-- Complete the following --
1/ Copy the part of the blog post about makeup starting at "I might be the" and ending at "concealer. Har har.".
2/ Name every cosmetic shop or brand the blog post about makeup mentions by name.
3/ Answer these questions about the blog post about makeup:
(a) What does the writer have on their nose?
(b) Which word does the writer note has no red squiggle underneath it?
(c) In how many years' time does the writer imagine possibly going into these shops for the finest concealer?
(Extract to read)
Sunday, April 8, 2012

Track.

I have a pimple on my nose. I wonder if there's a certain age when pimples just stop popping out from random areas of my face.

Which reminds me, I actually don't know how to do personal grooming on myself. I don't know how to shape my eyebrows or curl my eyelashes with mascara or that eyelash curler thingy. Wow, thingy doesn't have a red squiggle underneath it. I must've used that word so many times that I managed to fool Blogger to believe it's a real word. I don't know how to use anything in a make-up kit and I just found out about this thing called the bronzer just a month back. I don't use moisturizer or any sort of cream on my face and skin which prolly caused the pimple to sprout.

Or not. I could still have those oh-my-goodness-I'm-in-the-transition-of-being-a-hormonal-teenager-whut hormones inside my body.

I'm not sure if this is going to be a plus point since this is as natural as anyone can get or just one of the many obstacles because I'm à la cavewoman when the search of a boyfriend in my university years begins.

Going into cosmetic shops like M.A.C or Sephora gives me the heebie jeebies because it is such an awkward place for a person who is a total lost when it comes to cosmetics to be. Put me in a big ass bookstore cramped with books or a two-floored CD shop filled with CDs on each shelf and you will summon the Gandhi in me. The smell of new books and the feeling of the plastic wrapper of an unopened CD has some kind of therapeutic effect on my body because my body just goes on calm mode. But a Bobbi Brown or uhm, insert-some-random-female-name-that-sounds-like-an-expensive-cosmetic-brand shop? Awkwaarrddd.

I might be the only girl among people my age who is all 'no thank you, make-up. I'm happy with the sebum resting on my face'. Maybe in five years' time, I'll be one of those people who goes into these shops to get the finest concealer. Har har.
(End Extract to read)
(Data shown)
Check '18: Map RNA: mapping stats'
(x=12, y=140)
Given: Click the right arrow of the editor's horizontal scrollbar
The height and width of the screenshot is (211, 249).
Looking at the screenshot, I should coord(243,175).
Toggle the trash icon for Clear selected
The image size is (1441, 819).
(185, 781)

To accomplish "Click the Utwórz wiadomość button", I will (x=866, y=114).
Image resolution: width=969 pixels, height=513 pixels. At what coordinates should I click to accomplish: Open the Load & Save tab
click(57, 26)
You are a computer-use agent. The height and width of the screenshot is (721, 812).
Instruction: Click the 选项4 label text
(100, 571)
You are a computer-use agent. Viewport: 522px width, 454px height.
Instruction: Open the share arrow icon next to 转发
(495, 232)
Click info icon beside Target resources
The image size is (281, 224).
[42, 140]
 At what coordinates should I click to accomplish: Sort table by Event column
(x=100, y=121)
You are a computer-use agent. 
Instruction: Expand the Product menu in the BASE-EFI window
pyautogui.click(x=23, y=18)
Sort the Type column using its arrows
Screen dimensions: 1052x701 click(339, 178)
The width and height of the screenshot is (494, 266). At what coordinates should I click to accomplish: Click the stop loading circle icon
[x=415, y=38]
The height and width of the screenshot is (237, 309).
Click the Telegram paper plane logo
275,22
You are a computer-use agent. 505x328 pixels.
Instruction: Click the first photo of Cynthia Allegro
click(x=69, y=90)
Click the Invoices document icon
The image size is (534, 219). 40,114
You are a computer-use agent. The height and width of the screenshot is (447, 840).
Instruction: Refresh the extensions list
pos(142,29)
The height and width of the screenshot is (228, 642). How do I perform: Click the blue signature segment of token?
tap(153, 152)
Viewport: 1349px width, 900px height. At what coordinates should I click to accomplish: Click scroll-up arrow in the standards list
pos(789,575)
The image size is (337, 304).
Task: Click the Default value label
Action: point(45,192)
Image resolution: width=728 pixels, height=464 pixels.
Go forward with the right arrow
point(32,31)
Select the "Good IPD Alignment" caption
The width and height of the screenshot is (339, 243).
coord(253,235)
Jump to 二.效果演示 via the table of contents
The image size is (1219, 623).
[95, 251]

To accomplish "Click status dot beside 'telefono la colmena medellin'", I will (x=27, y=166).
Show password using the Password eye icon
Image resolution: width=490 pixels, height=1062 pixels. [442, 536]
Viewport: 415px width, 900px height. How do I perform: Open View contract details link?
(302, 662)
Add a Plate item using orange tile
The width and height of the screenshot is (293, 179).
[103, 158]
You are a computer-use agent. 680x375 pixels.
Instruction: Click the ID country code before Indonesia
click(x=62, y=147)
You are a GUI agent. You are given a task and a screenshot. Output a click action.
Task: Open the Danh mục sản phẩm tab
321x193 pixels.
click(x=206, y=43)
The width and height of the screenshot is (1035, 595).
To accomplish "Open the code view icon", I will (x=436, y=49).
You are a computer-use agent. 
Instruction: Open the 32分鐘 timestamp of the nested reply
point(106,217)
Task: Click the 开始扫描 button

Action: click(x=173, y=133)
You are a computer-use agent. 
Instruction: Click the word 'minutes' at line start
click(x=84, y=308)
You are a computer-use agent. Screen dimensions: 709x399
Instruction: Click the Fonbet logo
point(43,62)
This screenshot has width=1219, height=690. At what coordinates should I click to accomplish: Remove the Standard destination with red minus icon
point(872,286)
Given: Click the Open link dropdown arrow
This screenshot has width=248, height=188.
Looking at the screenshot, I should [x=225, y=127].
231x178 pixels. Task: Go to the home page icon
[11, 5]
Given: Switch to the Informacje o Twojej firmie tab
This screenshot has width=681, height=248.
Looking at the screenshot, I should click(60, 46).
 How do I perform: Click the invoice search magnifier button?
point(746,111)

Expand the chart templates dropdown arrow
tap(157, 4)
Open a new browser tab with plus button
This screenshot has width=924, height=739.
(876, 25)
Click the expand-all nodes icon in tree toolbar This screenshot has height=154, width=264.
(End Data shown)
-- Answers to each task --
1/
I might be the only girl among people my age who is all 'no thank you, make-up. I'm happy with the sebum resting on my face'. Maybe in five years' time, I'll be one of those people who goes into these shops to get the finest concealer. Har har.

2/
M.A.C
Sephora
Bobbi Brown

3/
(a) A pimple.
(b) "Thingy."
(c) Five years.